Cet interview a été réalisé par Lou- Ange Boyat dans le cadre de l’exposition Suivre la trace.
Portrait d’artiste – Aline Isoard. Le 1er octobre 2023, Orangerie du Parc de la Tête d’Or, Lyon
Anthony Morel

Lou-Ange BOYAT : La première chose à laquelle tu as pensé/fait ce matin ?

Anthony MOREL : Que je serais bien parti en Savoie !

L-A B : Si tu étais une mauvaise habitude ?

A. M : La procrastination.

L-A B : Écoutes-tu de la musique quand tu crées ? Si oui, quel genre ?

A. M : Je privilégie le calme.

L-A B : Est-ce qu’il y a des artistes qui t’inspirent pour créer ?

A. M : Il y en a qui alimentent une réflexion, notamment les approches environnementales dans les années 1970, le land art anglais, qui porte une sorte de romantisme, comme quoi la nature est belle. C’est une réflexion simpliste mais bienveillante. Quelque part, j’ai envie que mon travail ne soit pas moralisateur, mais qu’il soit une contemplation, comme les peintures de Friedrich, Turner…C’est en contemplant la nature qu’on apprend à l’observer.

L-A B : Comment l’architecture de l’Orangerie t’a-t-elle inspirée pour créer tes œuvres ?

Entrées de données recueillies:
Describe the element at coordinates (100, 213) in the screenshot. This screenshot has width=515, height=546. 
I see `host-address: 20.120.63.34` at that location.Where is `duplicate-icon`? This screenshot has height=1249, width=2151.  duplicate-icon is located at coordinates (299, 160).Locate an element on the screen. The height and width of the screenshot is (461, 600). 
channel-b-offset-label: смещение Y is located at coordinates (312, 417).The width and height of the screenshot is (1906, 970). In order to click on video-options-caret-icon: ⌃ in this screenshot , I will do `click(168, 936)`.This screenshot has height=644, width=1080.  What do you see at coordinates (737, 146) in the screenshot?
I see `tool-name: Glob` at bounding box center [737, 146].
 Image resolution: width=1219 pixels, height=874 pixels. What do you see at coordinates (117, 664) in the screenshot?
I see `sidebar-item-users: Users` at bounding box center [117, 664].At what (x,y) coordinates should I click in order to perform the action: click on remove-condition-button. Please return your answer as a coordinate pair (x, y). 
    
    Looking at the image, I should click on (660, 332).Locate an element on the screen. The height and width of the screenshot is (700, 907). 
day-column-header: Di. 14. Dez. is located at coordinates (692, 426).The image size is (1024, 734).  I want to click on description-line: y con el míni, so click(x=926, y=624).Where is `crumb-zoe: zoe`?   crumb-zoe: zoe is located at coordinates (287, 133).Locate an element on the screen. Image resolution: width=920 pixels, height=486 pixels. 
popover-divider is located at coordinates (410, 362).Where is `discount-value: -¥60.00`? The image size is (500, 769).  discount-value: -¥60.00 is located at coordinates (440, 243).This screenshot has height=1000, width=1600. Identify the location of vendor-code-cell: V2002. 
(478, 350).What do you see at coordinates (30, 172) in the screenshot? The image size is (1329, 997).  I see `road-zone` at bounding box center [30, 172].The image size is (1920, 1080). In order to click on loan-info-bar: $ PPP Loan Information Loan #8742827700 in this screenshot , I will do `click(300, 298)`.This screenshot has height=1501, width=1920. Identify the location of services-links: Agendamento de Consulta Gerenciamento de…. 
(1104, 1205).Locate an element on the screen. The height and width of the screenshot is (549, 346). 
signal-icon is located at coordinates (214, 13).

# Mode opératoire
Recopiez le passage de l'entretien qui s'ouvre sur les mots contenant « L-A B : Si tu » et se clôt sur « tes œuvres ? », en substituant « lyrisme » à « romantisme ».

# Solution attendue
L-A B : Si tu étais une mauvaise habitude ?

A. M : La procrastination.

L-A B : Écoutes-tu de la musique quand tu crées ? Si oui, quel genre ?

A. M : Je privilégie le calme.

L-A B : Est-ce qu’il y a des artistes qui t’inspirent pour créer ?

A. M : Il y en a qui alimentent une réflexion, notamment les approches environnementales dans les années 1970, le land art anglais, qui porte une sorte de lyrisme, comme quoi la nature est belle. C’est une réflexion simpliste mais bienveillante. Quelque part, j’ai envie que mon travail ne soit pas moralisateur, mais qu’il soit une contemplation, comme les peintures de Friedrich, Turner…C’est en contemplant la nature qu’on apprend à l’observer.

L-A B : Comment l’architecture de l’Orangerie t’a-t-elle inspirée pour créer tes œuvres ?